眼鏡を直しながら問う雪男にけろりとした表情で言い切る名前。そういう問題じゃない、と小言を言う雪男と二人向かい合わせて席に座る。おなかすいた!と喚くクロを胸に抱き上げ名前はぱあっと花が咲かんばかりの笑顔で高らかに宣言する。

「たーんと召し上がれ!」

「兄さん…」

「き、きっとパプリカだ。買う時俺も見てたし、大丈夫だろ」

自己暗示を掛けるように呟くとスプーンで赤い炒飯を掬い意を決して口に頬張る。其れを見た雪男も恐る恐るフォークにパスタを巻き付け口に入れる。

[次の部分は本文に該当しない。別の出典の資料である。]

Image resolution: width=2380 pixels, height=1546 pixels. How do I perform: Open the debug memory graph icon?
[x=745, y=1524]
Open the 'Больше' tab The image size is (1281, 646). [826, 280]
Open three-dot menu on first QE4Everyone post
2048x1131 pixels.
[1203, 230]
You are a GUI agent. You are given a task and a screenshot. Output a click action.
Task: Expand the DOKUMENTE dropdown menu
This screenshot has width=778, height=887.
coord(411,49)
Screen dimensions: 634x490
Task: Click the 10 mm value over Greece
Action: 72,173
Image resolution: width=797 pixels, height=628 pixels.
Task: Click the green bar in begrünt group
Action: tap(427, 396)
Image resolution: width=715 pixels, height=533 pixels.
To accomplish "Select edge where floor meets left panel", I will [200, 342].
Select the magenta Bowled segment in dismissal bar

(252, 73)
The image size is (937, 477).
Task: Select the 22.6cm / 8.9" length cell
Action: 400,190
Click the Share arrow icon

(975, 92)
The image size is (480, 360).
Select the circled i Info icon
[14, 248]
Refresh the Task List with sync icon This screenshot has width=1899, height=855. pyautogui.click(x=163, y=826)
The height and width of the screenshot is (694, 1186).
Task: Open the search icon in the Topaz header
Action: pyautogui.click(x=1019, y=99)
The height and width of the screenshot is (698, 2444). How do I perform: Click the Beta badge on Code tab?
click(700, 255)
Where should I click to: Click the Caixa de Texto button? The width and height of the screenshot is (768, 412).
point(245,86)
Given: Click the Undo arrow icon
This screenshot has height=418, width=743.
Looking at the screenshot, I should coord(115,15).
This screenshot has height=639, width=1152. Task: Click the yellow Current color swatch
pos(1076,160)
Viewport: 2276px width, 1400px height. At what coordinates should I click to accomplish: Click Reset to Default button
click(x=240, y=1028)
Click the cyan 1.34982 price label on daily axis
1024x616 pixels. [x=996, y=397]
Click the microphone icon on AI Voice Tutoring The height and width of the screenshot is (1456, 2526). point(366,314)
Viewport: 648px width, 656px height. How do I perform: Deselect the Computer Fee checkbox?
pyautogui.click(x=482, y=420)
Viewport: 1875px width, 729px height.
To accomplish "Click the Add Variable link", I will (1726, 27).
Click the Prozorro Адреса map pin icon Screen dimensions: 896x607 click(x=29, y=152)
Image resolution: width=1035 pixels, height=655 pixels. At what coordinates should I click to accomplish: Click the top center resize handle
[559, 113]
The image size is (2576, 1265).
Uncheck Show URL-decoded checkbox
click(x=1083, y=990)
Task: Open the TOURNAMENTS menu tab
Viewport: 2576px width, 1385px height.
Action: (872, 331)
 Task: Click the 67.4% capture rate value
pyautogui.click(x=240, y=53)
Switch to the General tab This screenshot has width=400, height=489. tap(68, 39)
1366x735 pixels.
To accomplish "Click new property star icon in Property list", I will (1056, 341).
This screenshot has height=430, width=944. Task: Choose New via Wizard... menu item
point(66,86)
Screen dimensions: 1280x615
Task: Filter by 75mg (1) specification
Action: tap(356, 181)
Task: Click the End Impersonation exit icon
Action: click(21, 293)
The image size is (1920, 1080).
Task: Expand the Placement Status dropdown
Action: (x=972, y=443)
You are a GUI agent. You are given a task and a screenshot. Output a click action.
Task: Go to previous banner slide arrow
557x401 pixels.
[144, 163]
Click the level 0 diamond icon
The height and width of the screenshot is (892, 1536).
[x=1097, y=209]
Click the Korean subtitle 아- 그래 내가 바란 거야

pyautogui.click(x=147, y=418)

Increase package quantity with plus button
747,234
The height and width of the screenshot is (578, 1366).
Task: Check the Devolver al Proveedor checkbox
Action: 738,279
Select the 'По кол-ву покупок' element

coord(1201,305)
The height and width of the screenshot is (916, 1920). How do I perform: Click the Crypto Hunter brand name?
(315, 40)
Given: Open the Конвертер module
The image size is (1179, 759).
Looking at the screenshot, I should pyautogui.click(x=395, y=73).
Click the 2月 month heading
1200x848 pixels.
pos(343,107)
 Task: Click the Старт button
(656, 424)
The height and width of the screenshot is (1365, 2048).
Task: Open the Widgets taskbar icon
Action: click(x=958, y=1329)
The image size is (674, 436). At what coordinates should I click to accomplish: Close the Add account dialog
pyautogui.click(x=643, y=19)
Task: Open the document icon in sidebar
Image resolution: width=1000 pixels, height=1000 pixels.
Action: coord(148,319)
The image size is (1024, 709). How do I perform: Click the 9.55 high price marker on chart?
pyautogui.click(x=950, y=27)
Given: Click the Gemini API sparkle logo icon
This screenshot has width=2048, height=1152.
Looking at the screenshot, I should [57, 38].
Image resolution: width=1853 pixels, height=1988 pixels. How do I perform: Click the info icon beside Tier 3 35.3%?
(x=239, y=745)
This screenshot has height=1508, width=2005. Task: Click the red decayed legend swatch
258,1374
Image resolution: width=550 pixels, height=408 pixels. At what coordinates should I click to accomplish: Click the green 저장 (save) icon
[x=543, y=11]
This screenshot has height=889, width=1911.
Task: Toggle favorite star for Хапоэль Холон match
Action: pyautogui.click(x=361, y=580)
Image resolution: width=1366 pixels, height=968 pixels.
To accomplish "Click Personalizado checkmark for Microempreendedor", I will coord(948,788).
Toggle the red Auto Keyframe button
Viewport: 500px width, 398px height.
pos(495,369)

見た目の割に意外とイケる。
そう思った瞬間、舌の上で何かが一気に爆ぜた。

「ブフォッ!ゴホッ、ゲホッ!」

「ゔ…やっぱりこのパターンか…!」

思わず咽せてしまいスプーンを皿に戻すと、眉間に深い皺を刻みながら雪男が口元を押さえて唸る。舌の上で爆発した辛味は一気に喉や舌を襲い、辛いを通り越して最早痛みすら感じる。

「すまんね、ハバネロだったみたい」

「「狙ってただろ!!」」

てへぺろ!と舌を出してドジッ子を装う名前に俺と雪男は目を剥いて猛る。
コイツは末期と呼ばれる位の超辛党だ。ラーメンには胡椒だけじゃなく七味を山盛り入れるし、激辛のカレーにはタバスコを入れる。修道院時代からその片鱗を見せては俺達も被害に遭っていたが、其れは全員が食べるカレーやスープに限ってで普段は誰かに押し付けるわけでもなく一人でひっそり楽しんでいた筈だ。

「おま…何で…?」

コップに注いだ水を一気飲みして名前を見つめる。そんな俺をじ、と見つめる名前の目は…これでもかと言う位に輝いていた。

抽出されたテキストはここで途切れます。